WHAT TO PRODUCE: Pull every line of the entries that has the word "Given".

DATA FOR THIS TASK:
+ + +

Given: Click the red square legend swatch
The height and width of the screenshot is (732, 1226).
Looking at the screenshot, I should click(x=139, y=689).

+ + +

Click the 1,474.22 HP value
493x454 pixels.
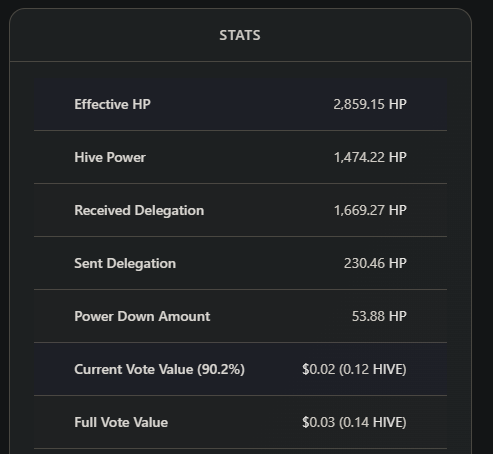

+ + +

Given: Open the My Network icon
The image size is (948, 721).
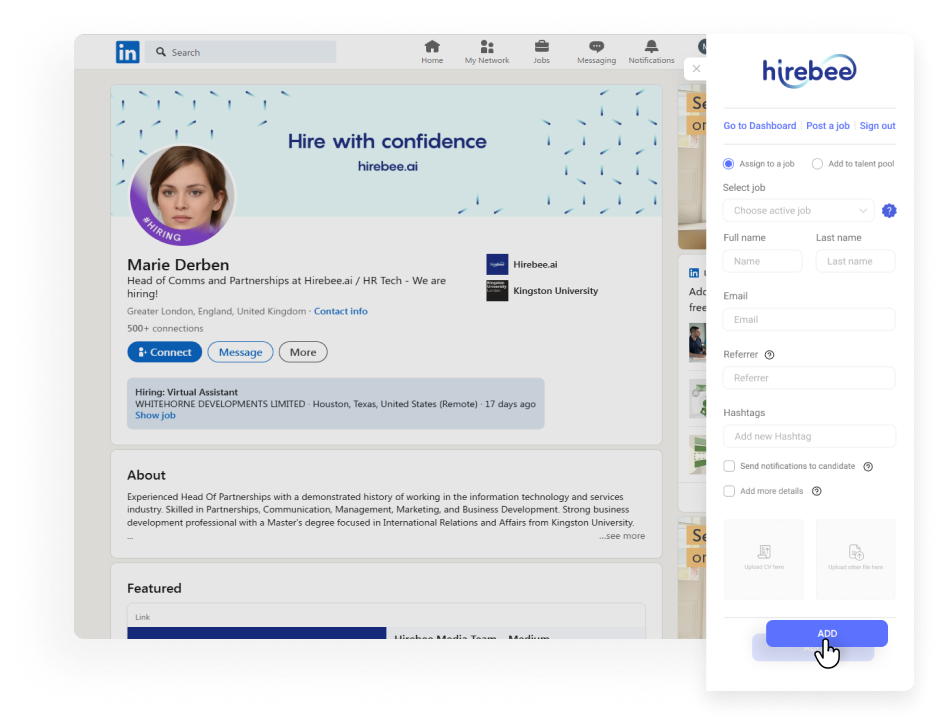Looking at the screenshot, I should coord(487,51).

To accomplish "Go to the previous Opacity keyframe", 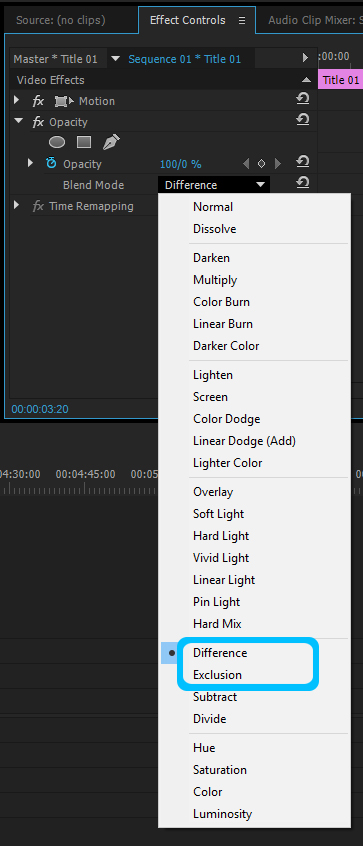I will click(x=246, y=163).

+ + +

REPLY TO THE EXERCISE:
Given: Click the red square legend swatch
Given: Open the My Network icon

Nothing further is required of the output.